◆ Problems to work on:
1 > In the text on SEC proxy voting guidance, copy the passage that begins at the words "- The Supplement" and stops after the words "of these services.".
2 > Continue the text on SEC proxy voting guidance for investment advisers from the point where it ends.

───── Source

On July 22, 2019, the SEC adopted amendments to the proxy rules under the Exchange Act (the “Amendments”) affecting firms that provide proxy voting advice (a “Proxy Adviser”). The Amendments are described in a separate Ropes & Gray Alert.
At the same meeting at which it approved the Amendments, the SEC also issued a supplement (the “Supplement”) to its earlier interpretive guidance, Commission Guidance Regarding Proxy Voting Responsibilities of Investment Advisers, which was published in August 2019 (the “IA Release,” and described in this Ropes & Gray Alert). The Supplement, like the Amendments, was adopted in a 3-1 vote, with Democratic Commissioner Lee dissenting.
- To avail themselves of a safe harbor exempting Proxy Advisers from the information and filing requirements of the proxy rules, the Amendments will require each Proxy Adviser (i) to make its voting advice available to issuers at no charge before or at the time that the Proxy Adviser provides the voting advice to its clients and (ii) to provide its clients with a means to access an issuer’s EDGAR-filed written response, if any, to the Proxy Adviser’s voting advice in a timely manner. These new requirements, according to the Supplement, “will result in improvements in the mix of information that is available to investors and material to a voting decision.”
- The Supplement states that its guidance is intended to assist investment advisers use the additional information that may result from the Amendments, especially in situations where an investment adviser relies on a Proxy Adviser’s electronic vote management system that “pre-populates” the investment adviser’s proxies with voting recommendations and/or relies on a Proxy Adviser for automated proxy voting services. The Supplement also describes an investment adviser’s disclosure obligations arising from its use of these services.
The Supplement, which will become effective upon its publication in the Federal Register, is summarized below.
The IA Release and the Supplement
The IA Release contained the SEC’s guidance regarding investment advisers’ proxy voting responsibilities under fiduciary principles and Rule 206(4)-6 under the Advisers Act. In particular, much of the IA Release was devoted to providing guidance to investment advisers that rely on the assistance of a Proxy Adviser to fulfill some part of their proxy voting responsibilities. The IA Release’s guidance provided detailed examples of matters that an investment adviser “should consider” when relying on a Proxy Adviser and followed a Q&A format with six questions. The SEC followed that format in the Supplement by adding a new Question 2.1:
Question 2.1. In some cases, proxy advisory firms assist clients, including investment advisers, with voting execution, including through an electronic vote management system that allows the proxy advisory firm to: (1) populate each client’s votes shown on the proxy advisory firm’s electronic voting platform with the proxy advisory firm’s recommendations based on that client’s voting instructions to the firm (“pre-population”); and/or (2) automatically submit the client’s votes to be counted (“automated voting”). Pre-population and automated voting generally occur prior to the submission deadline for proxies to be voted at the shareholder meeting. In various circumstances, an investment adviser, in the course of conducting a reasonable investigation into matters on which it votes, may become aware that an issuer that is the subject of a voting recommendation intends to file or has filed additional soliciting materials with the Commission setting forth the issuer’s views regarding the voting recommendation. These materials may or may not reasonably be expected to affect the investment adviser’s voting determination. In addition, these materials may become available after or around the same time that the investment adviser’s votes have been pre-populated but before the submission deadline for proxies to be voted at the shareholder meeting. In these circumstances, what steps should an investment adviser take to demonstrate that it is making voting determinations in a client’s best interest?

──────────
───── Dataset content

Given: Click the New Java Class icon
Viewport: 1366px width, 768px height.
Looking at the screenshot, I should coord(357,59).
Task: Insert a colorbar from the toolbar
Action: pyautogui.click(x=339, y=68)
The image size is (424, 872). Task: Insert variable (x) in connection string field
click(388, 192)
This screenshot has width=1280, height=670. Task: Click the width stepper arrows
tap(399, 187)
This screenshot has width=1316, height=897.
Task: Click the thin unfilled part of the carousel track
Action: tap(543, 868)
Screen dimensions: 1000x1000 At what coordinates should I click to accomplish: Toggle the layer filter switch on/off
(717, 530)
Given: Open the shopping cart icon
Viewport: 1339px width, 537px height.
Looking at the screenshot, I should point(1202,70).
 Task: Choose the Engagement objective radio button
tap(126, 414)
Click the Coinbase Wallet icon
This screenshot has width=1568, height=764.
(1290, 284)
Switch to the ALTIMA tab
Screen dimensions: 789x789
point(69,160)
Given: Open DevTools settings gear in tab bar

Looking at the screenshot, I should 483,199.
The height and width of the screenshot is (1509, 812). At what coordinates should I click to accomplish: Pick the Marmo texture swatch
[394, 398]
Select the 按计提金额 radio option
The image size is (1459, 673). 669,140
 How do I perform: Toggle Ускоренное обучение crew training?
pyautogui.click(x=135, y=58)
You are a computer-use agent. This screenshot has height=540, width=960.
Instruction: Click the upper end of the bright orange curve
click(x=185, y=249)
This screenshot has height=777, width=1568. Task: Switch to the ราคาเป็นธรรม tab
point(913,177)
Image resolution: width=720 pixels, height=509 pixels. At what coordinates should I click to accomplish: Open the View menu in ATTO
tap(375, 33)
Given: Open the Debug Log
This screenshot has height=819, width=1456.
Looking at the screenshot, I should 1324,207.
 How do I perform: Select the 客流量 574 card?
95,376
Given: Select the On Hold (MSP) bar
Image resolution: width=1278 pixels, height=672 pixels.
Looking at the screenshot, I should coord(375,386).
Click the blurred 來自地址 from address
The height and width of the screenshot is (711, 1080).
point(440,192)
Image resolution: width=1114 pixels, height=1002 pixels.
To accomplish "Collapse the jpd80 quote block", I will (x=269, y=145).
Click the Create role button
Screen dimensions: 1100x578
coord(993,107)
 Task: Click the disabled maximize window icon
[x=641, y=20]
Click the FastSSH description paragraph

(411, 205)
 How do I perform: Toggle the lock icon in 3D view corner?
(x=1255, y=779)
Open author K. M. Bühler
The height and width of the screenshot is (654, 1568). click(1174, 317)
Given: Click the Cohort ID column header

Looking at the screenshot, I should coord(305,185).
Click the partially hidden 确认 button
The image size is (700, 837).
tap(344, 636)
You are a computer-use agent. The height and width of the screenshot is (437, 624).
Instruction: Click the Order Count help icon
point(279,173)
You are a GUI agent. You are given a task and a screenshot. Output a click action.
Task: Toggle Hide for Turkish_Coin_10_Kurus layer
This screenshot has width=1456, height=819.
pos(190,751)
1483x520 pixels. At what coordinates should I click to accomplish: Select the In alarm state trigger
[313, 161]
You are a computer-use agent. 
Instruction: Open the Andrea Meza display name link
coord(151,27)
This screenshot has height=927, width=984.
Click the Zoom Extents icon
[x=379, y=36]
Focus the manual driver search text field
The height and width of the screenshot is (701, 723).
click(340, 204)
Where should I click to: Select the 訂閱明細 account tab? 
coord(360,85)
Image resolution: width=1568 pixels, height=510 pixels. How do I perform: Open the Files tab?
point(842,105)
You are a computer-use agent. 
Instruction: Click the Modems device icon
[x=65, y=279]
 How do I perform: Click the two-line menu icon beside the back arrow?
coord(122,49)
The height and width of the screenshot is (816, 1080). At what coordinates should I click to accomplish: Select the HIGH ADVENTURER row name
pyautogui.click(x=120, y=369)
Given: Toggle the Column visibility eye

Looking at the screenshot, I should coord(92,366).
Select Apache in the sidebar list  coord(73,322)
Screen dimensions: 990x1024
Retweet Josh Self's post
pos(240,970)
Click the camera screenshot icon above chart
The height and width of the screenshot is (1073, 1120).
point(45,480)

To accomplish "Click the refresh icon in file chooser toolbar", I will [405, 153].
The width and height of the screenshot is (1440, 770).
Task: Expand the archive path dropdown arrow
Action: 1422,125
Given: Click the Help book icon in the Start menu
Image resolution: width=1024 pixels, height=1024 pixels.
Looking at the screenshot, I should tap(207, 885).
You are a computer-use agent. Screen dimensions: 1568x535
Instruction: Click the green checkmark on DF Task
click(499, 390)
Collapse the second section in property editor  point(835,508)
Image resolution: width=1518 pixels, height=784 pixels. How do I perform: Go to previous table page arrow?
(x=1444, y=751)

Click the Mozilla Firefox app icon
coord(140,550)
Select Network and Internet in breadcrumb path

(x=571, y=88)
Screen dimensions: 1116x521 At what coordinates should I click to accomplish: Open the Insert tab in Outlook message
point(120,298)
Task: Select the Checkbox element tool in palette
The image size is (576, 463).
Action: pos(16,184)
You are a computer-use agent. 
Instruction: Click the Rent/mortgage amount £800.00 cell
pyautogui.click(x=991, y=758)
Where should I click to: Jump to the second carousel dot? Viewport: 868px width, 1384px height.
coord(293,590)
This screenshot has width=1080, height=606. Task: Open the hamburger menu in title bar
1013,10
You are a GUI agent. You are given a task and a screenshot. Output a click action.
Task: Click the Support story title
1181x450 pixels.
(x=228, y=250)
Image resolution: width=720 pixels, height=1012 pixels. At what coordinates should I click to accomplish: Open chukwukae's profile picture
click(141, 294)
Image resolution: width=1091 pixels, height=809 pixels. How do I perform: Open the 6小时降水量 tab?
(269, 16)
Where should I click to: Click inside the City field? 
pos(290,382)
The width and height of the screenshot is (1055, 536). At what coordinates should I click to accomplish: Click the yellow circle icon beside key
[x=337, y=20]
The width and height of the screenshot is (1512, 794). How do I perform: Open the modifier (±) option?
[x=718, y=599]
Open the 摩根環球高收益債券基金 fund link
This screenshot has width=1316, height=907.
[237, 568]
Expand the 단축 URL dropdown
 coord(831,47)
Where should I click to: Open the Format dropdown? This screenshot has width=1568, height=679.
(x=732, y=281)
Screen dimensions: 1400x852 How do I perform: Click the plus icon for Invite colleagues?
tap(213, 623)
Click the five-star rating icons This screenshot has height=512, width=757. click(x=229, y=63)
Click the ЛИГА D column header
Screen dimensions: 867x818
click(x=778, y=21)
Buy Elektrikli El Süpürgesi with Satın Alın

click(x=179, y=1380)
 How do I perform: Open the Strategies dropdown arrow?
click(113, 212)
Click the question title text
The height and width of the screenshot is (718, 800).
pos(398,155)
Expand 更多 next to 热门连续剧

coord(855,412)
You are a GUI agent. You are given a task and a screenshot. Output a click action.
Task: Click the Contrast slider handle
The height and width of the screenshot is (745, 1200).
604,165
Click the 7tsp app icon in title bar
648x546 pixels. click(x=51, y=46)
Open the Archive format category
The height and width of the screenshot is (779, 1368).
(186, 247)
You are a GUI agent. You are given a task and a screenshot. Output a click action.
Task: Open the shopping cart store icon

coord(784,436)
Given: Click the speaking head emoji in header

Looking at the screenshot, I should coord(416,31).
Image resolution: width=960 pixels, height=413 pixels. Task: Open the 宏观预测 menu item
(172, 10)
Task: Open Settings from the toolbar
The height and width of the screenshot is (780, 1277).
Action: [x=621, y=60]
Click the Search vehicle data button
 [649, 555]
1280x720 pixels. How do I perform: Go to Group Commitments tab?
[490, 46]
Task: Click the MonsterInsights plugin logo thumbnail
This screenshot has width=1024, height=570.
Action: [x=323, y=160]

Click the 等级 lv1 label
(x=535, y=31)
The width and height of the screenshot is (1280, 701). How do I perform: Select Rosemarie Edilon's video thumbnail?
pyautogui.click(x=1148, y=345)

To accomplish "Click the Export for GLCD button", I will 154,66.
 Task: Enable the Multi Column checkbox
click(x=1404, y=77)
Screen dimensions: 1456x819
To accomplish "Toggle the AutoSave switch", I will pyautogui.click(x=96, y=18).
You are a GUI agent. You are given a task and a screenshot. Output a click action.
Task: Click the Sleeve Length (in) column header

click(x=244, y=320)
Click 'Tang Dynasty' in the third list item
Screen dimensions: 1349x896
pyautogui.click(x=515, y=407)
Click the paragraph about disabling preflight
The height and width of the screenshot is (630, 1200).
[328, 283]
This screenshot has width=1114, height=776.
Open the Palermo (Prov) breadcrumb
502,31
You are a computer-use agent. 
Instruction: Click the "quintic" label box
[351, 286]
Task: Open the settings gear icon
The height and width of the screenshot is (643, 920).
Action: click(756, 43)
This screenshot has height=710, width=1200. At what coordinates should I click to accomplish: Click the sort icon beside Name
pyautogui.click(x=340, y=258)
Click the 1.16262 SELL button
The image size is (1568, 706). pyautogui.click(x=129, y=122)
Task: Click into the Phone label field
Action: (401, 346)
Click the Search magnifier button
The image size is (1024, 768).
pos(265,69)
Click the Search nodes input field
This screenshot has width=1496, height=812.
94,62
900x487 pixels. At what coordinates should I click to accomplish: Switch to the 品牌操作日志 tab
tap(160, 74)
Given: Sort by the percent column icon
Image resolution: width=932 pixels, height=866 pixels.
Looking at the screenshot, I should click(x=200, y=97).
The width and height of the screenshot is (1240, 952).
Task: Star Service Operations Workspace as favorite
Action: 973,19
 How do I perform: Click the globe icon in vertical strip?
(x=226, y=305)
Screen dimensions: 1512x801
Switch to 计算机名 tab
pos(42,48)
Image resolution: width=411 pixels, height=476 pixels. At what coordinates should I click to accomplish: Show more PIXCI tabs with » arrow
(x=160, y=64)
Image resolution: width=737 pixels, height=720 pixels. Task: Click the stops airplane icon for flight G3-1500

──────────

◆ Answers provided:
1 >
- The Supplement states that its guidance is intended to assist investment advisers use the additional information that may result from the Amendments, especially in situations where an investment adviser relies on a Proxy Adviser’s electronic vote management system that “pre-populates” the investment adviser’s proxies with voting recommendations and/or relies on a Proxy Adviser for automated proxy voting services. The Supplement also describes an investment adviser’s disclosure obligations arising from its use of these services.

2 >
The SEC response to Question 2.1 notes that, in the IA Release, the SEC discussed steps an investment adviser should consider when it utilizes a Proxy Adviser, including assessing pre-populated votes shown on the Proxy Adviser’s electronic voting platform. The response then states that an investment adviser should consider whether its policies and procedures, including any on automated voting of proxies, are reasonably designed to ensure that it exercises voting authority in its client’s best interest.
Note: While the response repeats that an investment adviser is obligated to exercise its voting authority in its client’s best interest, it may not be in the client’s best interest for the adviser to make such a determination on every proposal, notwithstanding additional material from an issuer. Indeed, the prohibitive cost of undertaking a pre-vote determination with respect to every proposal is why many advisers choose to rely, in whole or in part, on the recommendations of a Proxy Adviser.
In particular, the SEC response states that an investment adviser should consider whether its policies and procedures cover instances where the investment adviser becomes aware that an issuer intends to file or has filed additional soliciting materials with the SEC after the investment adviser has received its Proxy Adviser’s voting advice but before the proxy submission deadline. Moreover, according to the response, if an issuer files additional information “sufficiently in advance of the [proxy] submission deadline and the additional information “would reasonably be expected to affect the investment adviser’s voting determination,” an investment adviser would need to consider such information before submitting a proxy to demonstrate that it is voting in its client’s best interest.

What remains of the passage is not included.